··· EXCERPT PROVIDED ···

Notice, too, Paul is so firm about living a life free from moral taint that he not only admonishes us to stay away from those who do evil but he also calls upon us to reprove them.

Read carefully Ephesians 5:13. How does that help us understand how we might reprove evil without having to open our mouths? See John 3:20.  

Have you ever known anyone whose lifestyle, demeanor, and character acted as light that reproved your darkness? How did you respond? Did you accept the silent reproof with humility and repentance, or did you flee the light or even fight against it by, perhaps, calling it darkness? See Isa. 5:20.  

WEDNESDAY November 30

Walk in Wisdom  (Eph. 5:15-17)

Our Christian walk, Paul has told us, must be different from that of the world. We ought to walk according to love. We must be mindful of the judgment to come in all we do. We should take care that we walk in light. Now Paul adds another dimension: walk with wisdom.

The Bible talks a lot about wisdom. In the following verses, what kind of wisdom is being talked about? 1 Cor. 1:20, 21; 3:19; 2 Cor. 1:12. What are examples of this kind of wisdom?  

In contrast to this kind of wisdom, Paul, in these verses, talks about a different kind of wisdom, a different kind of knowledge. As seen earlier, this kind of knowledge isn't mere head knowledge, a knowledge of facts, however useful and helpful and "good" those facts could be. Instead, the whole context here places knowledge in the context of what we do. The wise do correctly, the ignorant do foolishly, regardless of how much intellectual knowledge either one has.

How does Paul in Ephesians 5:17 describe what it means to be "unwise"? How do these following verses help answer that question? Ps. 111:10, Prov. 1:7, Isa. 33:6.

···

• **PROBLEMS TO SOLVE**
1. In the Bible study excerpt, what further dimension does Paul add to the Christian walk?
2. Please return the passage of the Bible study excerpt from "The Bible talks" to "either one has.", copied word for word.
The items that follow have no connection to the Bible study excerpt.

··· RECORDED DATA ···

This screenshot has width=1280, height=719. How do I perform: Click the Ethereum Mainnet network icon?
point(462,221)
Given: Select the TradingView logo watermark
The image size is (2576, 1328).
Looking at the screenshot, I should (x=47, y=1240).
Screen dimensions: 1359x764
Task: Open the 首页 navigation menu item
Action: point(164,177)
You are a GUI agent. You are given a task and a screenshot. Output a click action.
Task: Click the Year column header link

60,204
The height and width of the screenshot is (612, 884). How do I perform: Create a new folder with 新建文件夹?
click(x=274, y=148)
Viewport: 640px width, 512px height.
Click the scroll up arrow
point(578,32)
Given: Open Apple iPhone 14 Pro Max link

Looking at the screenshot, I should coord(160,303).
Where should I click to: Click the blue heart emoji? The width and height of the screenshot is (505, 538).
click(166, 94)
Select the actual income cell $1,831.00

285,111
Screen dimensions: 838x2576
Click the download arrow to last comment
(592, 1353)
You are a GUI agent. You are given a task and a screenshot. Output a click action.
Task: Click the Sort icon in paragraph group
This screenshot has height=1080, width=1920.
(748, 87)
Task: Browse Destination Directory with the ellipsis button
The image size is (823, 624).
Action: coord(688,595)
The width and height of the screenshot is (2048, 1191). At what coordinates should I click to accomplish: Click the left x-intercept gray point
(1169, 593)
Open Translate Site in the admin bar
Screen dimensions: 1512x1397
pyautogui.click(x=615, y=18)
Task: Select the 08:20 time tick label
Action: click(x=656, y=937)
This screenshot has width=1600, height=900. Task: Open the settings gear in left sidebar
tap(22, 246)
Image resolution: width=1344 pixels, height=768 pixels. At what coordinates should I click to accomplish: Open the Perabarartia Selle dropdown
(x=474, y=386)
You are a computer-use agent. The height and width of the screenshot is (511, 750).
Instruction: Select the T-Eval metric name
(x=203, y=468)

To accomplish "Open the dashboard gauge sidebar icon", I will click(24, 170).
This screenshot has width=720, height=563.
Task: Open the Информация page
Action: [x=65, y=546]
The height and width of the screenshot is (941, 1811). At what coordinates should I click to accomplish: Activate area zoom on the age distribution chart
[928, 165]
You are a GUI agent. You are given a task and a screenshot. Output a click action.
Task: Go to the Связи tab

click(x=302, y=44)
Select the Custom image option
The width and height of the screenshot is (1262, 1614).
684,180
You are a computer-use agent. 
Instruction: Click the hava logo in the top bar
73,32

···

• **EXERCISE RESPONSES**
1. Walking with wisdom.

2.
The Bible talks a lot about wisdom. In the following verses, what kind of wisdom is being talked about? 1 Cor. 1:20, 21; 3:19; 2 Cor. 1:12. What are examples of this kind of wisdom?  

In contrast to this kind of wisdom, Paul, in these verses, talks about a different kind of wisdom, a different kind of knowledge. As seen earlier, this kind of knowledge isn't mere head knowledge, a knowledge of facts, however useful and helpful and "good" those facts could be. Instead, the whole context here places knowledge in the context of what we do. The wise do correctly, the ignorant do foolishly, regardless of how much intellectual knowledge either one has.